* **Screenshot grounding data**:

================

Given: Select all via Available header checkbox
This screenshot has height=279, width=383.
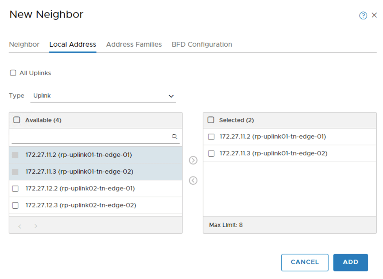Looking at the screenshot, I should click(x=17, y=120).
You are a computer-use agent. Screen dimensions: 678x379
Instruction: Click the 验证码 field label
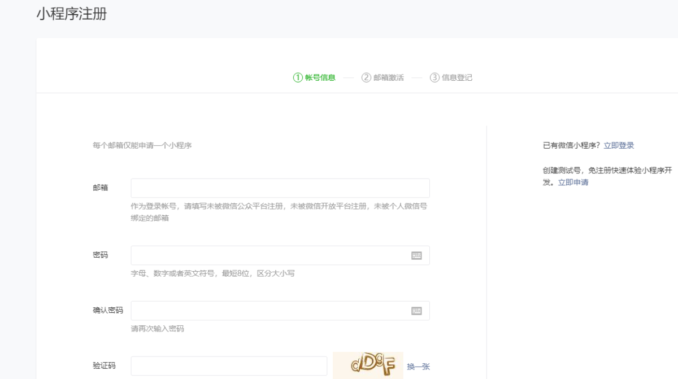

================

* **Problem description**: Only the lines from the one containing "This screenshot has height=279, width=383." through the last line of the entries above, both included, belong in the answer, written out exactly; pictures do not.

* **Reply**:
This screenshot has height=279, width=383.
Looking at the screenshot, I should click(x=17, y=120).
You are a computer-use agent. Screen dimensions: 678x379
Instruction: Click the 验证码 field label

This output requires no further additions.